Binary Tree Postorder Traversal

Given a binary tree, return the postorder traversal of its nodes' values.

For example:
Given binary tree {1,#,2,3},
1
\
2
/
3
return [3,2,1].

输出一颗树的后序遍历序列。我们可以用递归和迭代两种方法。用迭代时我们借助堆栈，因为是后序遍历，顺序为左-右-根，因此我们只需要通过根-右-左的顺序进行遍历，然后将序列翻转就可以了。

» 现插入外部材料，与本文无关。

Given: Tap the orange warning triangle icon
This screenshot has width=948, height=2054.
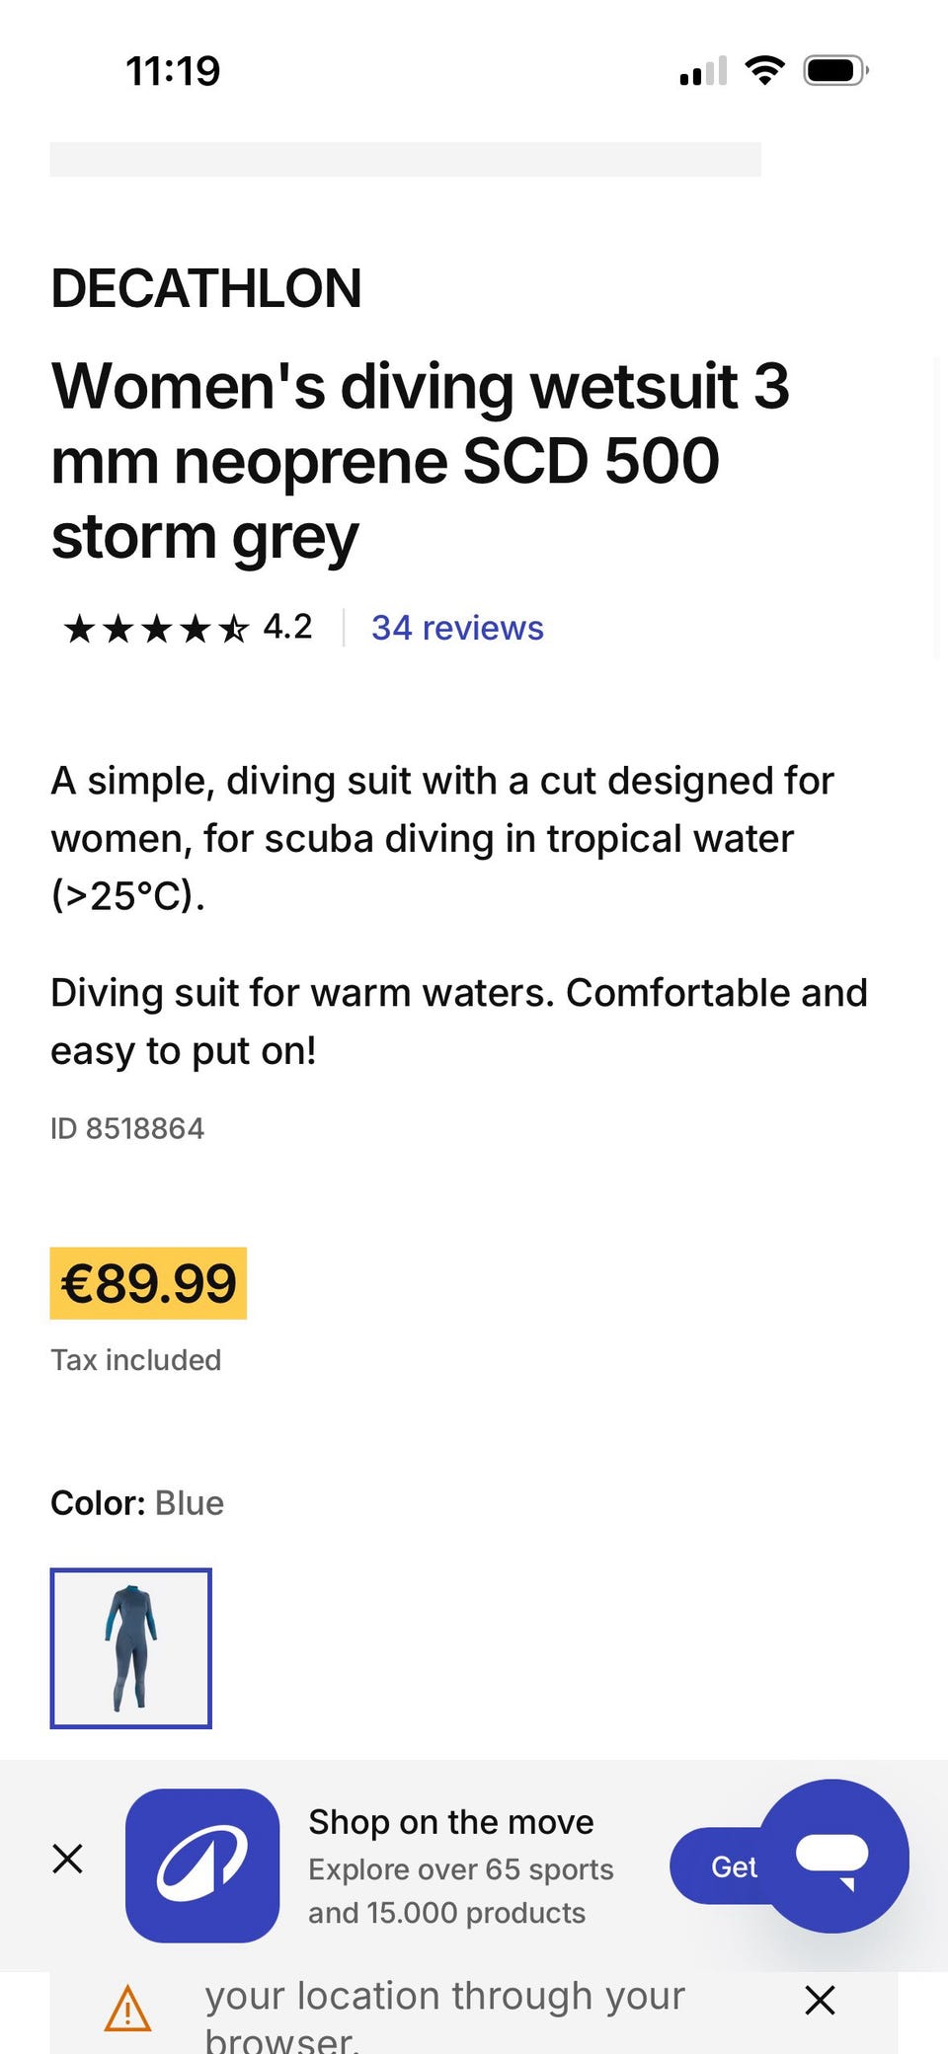Looking at the screenshot, I should (x=128, y=2010).
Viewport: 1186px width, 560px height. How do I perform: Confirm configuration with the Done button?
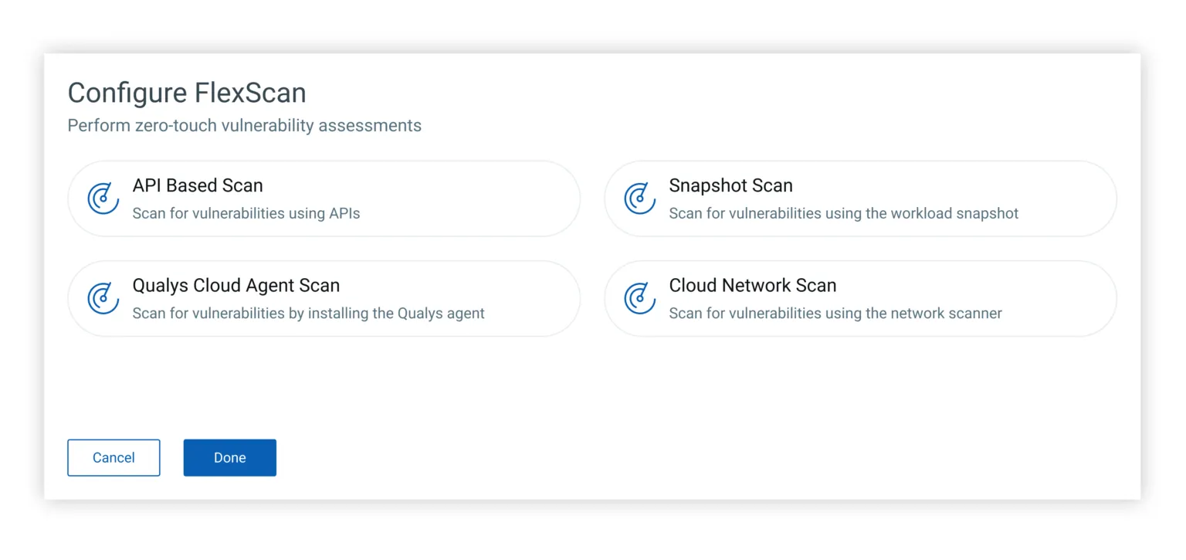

代码如下：
递归：

/**
 * Definition for a binary tree node.
 * public class TreeNode {
 *     int val;
 *     TreeNode left;
 *     TreeNode right;
 *     TreeNode(int x) { val = x; }
 * }
 */
public class Solution {
    public List<Integer> postorderTraversal(TreeNode root) {
        List<Integer> list = new ArrayList<Integer>();
        if(root == null) return list;
        getPostorder(root, list);
        return list;
    }
    public void getPostorder(TreeNode root, List<Integer> list) {
        if(root == null) return;
        getPostorder(root.left, list);
        getPostorder(root.right, list);
        list.add(root.val);
    }
}

迭代：

/**
 * Definition for a binary tree node.
 * public class TreeNode {
 *     int val;
 *     TreeNode left;
 *     TreeNode right;
 *     TreeNode(int x) { val = x; }
 * }
 */
public class Solution {
    public List<Integer> postorderTraversal(TreeNode root) {
        LinkedList<Integer> list = new LinkedList<Integer>();
        Stack<TreeNode> stack = new Stack<TreeNode>();
        if(root == null) return list;
        stack.add(root);
        while(!stack.isEmpty()) {
            TreeNode node = stack.pop();
            list.addFirst(node.val);
            if(node.left != null) {
                stack.push(node.left);
            }
            if(node.right != null) {
                stack.push(node.right);
            }
        }
        return list;
    }
}